Security identification chips are also increasingly being used in credit cards

In Germany, the money card has already been established for many years. At cash machines, the end customer first loads a defined amount of money from his account onto the chip card. For small cash transactions, e.g., a ticket vending machine for the rapid transit system, data exchange between the pay card chip and the machine is enough to ensure payment; communication with the bank is not required. Security identification chips are also increasingly being used in credit cards. While reading a credit card chip remains highly unusual in the USA, the French have been paying for years using the credit card chip and PIN system. In Germany, although the chip is used for credit card identification, most users still pay using their signature and not by entering their credit card PIN.

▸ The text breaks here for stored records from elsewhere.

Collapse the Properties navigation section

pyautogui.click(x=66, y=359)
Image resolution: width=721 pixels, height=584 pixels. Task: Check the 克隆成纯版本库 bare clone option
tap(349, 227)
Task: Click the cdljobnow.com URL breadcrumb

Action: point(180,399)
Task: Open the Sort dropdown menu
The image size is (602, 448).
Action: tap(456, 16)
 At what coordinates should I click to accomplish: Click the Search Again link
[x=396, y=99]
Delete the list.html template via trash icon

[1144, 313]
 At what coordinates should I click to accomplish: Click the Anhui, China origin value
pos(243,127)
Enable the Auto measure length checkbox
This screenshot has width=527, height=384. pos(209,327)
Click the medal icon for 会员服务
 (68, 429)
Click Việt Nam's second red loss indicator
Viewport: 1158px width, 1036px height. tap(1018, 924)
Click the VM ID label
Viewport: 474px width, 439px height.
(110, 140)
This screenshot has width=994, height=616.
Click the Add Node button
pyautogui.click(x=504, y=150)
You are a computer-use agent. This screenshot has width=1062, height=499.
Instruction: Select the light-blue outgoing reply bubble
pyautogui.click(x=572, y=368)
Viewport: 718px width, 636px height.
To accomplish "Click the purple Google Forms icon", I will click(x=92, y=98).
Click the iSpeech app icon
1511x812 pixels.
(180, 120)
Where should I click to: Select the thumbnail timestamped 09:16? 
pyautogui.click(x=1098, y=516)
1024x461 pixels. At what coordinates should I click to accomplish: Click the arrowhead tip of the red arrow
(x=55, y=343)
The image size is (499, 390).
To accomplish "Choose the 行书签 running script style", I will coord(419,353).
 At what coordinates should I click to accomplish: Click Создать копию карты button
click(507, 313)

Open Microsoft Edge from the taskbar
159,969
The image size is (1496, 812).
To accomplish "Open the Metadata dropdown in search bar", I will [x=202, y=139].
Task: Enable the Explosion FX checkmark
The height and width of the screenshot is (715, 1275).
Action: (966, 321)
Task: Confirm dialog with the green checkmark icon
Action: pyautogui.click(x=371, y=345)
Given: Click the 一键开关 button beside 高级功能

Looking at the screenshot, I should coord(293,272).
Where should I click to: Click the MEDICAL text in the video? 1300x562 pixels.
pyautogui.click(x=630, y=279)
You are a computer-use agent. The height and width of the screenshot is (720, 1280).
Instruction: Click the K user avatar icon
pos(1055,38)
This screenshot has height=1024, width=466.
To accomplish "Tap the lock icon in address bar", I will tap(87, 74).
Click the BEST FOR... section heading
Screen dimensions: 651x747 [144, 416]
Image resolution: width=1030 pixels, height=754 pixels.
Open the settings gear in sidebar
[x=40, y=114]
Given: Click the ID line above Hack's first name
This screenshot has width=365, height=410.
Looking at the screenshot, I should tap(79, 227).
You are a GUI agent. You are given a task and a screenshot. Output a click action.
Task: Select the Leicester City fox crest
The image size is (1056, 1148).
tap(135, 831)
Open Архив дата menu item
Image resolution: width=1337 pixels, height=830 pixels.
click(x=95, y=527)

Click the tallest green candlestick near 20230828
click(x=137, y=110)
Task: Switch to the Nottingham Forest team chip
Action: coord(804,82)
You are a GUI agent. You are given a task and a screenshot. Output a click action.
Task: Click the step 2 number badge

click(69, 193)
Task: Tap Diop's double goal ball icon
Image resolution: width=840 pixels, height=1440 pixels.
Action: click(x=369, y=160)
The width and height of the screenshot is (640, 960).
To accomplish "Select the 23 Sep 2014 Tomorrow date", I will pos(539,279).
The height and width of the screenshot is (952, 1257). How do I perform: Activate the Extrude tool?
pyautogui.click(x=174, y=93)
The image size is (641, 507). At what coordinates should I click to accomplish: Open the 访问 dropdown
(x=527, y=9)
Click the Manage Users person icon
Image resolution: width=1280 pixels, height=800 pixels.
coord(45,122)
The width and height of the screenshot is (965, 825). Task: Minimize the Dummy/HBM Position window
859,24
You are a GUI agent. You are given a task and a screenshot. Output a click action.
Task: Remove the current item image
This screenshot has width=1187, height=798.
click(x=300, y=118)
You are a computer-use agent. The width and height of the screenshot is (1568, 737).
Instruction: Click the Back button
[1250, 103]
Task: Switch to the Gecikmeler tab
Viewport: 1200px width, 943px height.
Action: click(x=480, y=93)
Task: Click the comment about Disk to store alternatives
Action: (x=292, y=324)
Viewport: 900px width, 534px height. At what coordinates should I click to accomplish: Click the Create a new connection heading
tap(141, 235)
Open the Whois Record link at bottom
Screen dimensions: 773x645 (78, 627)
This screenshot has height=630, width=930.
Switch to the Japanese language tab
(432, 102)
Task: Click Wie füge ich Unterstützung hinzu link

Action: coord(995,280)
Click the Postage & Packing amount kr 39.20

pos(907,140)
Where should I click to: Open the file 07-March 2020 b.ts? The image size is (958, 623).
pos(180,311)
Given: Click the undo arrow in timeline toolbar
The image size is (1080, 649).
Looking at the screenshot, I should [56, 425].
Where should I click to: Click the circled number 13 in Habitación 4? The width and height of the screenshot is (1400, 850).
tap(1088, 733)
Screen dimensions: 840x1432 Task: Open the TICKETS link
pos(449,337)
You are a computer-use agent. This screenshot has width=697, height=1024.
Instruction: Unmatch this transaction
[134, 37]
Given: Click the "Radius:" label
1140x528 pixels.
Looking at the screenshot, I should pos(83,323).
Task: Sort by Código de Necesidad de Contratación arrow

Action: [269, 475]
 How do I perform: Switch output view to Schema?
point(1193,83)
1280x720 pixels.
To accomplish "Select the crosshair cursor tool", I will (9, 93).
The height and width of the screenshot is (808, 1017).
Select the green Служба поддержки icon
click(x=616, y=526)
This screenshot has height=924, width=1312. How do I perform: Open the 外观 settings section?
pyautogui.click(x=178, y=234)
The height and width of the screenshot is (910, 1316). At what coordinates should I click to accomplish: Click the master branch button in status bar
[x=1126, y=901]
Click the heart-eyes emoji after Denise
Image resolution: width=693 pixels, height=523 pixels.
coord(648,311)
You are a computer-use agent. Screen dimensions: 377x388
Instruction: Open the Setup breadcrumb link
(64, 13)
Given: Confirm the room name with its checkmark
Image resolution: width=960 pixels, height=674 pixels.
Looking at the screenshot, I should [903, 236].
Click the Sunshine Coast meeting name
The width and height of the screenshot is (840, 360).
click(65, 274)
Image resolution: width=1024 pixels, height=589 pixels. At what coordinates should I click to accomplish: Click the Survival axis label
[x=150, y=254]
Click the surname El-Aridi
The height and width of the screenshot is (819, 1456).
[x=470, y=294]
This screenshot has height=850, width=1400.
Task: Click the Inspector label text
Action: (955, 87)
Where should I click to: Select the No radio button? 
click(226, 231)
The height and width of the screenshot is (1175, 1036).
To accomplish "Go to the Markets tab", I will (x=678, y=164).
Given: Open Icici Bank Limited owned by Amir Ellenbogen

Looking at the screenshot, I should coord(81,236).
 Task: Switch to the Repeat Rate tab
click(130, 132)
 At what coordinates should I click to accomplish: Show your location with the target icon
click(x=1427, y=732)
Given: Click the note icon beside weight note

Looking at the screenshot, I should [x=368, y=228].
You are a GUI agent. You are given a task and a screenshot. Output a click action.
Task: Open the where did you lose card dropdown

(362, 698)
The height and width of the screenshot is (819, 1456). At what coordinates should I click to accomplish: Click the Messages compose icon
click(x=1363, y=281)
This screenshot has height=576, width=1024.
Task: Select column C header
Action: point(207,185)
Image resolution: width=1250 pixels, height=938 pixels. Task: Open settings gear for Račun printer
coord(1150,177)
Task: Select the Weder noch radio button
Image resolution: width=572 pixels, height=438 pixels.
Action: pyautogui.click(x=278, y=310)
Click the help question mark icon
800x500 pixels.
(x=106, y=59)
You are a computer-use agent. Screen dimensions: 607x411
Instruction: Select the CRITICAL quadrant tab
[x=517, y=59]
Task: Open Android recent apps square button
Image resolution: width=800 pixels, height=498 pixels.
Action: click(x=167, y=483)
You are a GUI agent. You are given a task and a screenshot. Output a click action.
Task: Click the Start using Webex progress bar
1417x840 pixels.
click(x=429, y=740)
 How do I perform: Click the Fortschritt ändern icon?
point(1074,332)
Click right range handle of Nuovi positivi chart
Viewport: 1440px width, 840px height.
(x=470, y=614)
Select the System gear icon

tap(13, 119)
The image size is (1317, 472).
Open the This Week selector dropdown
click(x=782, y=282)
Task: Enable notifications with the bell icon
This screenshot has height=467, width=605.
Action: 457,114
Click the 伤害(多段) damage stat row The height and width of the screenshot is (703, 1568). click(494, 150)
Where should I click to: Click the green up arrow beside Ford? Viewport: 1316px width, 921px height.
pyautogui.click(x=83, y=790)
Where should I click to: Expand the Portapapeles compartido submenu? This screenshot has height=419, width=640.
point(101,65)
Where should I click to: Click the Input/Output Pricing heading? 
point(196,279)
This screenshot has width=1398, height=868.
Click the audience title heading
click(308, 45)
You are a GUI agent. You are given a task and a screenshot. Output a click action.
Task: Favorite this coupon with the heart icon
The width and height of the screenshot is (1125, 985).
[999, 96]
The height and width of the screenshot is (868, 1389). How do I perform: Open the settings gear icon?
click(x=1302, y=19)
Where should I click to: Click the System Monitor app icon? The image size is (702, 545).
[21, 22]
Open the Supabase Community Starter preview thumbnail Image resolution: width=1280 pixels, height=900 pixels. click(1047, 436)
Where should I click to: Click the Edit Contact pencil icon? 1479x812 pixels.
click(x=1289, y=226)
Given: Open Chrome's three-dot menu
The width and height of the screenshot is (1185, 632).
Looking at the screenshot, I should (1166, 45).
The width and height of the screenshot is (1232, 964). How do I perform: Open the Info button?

Unlike many other identification applications, pay TV uses contact-type rather than wireless ID technology

The cryptographic controller in the access card for pay TV is then used to enable the service or decode the transmitter signal. Vouchers for a trailer, a film sequence or even an entire film can be implemented efficiently using ID technology: an advertisement includes an NFC tag, which can be read by a smartphone and the tag contents can then be sent to the pay TV box via RFID.

Vending machines

RFID systems are ideal for paying small amounts of money

There are now many different vending machines for chocolate, ice cream, drinks, etc., that support payment via RFID technology or using a money card. Credit can be loaded onto an NFC-compatible Smartphone or an RFID payment card/money card in advance, and the amounts are then deducted when the card is used in a vending machine.Compared to a cashless payment solution suitable for credit cards, NFC technology is much more economical for machine manufacturers and operators. The prices within vending machines can also be programmed using NFC technology – for example, service personnel can transfer new prices via an NFC-compatible smartphone while filling the vending machine.